BRIEF -> Repeat the data in full. Every line must match.

GIVEN RECORDS ->
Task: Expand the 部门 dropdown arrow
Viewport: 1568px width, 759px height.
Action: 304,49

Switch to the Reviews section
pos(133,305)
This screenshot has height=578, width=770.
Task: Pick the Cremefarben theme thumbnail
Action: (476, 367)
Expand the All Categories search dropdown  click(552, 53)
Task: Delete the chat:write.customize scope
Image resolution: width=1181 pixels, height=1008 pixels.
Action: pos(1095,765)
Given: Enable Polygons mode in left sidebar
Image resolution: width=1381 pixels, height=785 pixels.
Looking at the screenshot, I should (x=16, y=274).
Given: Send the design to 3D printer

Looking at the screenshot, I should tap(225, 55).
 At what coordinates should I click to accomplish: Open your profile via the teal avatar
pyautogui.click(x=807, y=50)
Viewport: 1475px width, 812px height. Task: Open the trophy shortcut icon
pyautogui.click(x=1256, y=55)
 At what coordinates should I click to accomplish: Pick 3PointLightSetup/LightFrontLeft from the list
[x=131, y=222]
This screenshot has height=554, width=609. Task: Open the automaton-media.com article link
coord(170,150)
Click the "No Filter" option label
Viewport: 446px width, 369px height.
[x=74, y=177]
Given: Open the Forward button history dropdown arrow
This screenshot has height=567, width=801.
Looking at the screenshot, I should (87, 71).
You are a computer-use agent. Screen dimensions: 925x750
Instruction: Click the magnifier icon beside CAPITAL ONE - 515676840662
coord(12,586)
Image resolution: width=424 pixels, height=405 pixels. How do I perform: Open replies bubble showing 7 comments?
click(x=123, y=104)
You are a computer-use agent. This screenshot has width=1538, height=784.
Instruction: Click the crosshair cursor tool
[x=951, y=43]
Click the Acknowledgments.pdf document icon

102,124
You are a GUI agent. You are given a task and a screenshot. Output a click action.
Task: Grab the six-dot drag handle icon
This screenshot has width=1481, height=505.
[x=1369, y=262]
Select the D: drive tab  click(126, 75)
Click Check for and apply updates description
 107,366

FINISHED EXERCISE ->
Task: Expand the 部门 dropdown arrow
Viewport: 1568px width, 759px height.
Action: 304,49

Switch to the Reviews section
pos(133,305)
This screenshot has height=578, width=770.
Task: Pick the Cremefarben theme thumbnail
Action: (476, 367)
Expand the All Categories search dropdown  click(552, 53)
Task: Delete the chat:write.customize scope
Image resolution: width=1181 pixels, height=1008 pixels.
Action: pos(1095,765)
Given: Enable Polygons mode in left sidebar
Image resolution: width=1381 pixels, height=785 pixels.
Looking at the screenshot, I should (x=16, y=274).
Given: Send the design to 3D printer

Looking at the screenshot, I should tap(225, 55).
 At what coordinates should I click to accomplish: Open your profile via the teal avatar
pyautogui.click(x=807, y=50)
Viewport: 1475px width, 812px height. Task: Open the trophy shortcut icon
pyautogui.click(x=1256, y=55)
 At what coordinates should I click to accomplish: Pick 3PointLightSetup/LightFrontLeft from the list
[x=131, y=222]
This screenshot has height=554, width=609. Task: Open the automaton-media.com article link
coord(170,150)
Click the "No Filter" option label
Viewport: 446px width, 369px height.
[x=74, y=177]
Given: Open the Forward button history dropdown arrow
This screenshot has height=567, width=801.
Looking at the screenshot, I should (87, 71).
You are a computer-use agent. Screen dimensions: 925x750
Instruction: Click the magnifier icon beside CAPITAL ONE - 515676840662
coord(12,586)
Image resolution: width=424 pixels, height=405 pixels. How do I perform: Open replies bubble showing 7 comments?
click(x=123, y=104)
You are a computer-use agent. This screenshot has width=1538, height=784.
Instruction: Click the crosshair cursor tool
[x=951, y=43]
Click the Acknowledgments.pdf document icon

102,124
You are a GUI agent. You are given a task and a screenshot. Output a click action.
Task: Grab the six-dot drag handle icon
This screenshot has width=1481, height=505.
[x=1369, y=262]
Select the D: drive tab  click(126, 75)
Click Check for and apply updates description
 107,366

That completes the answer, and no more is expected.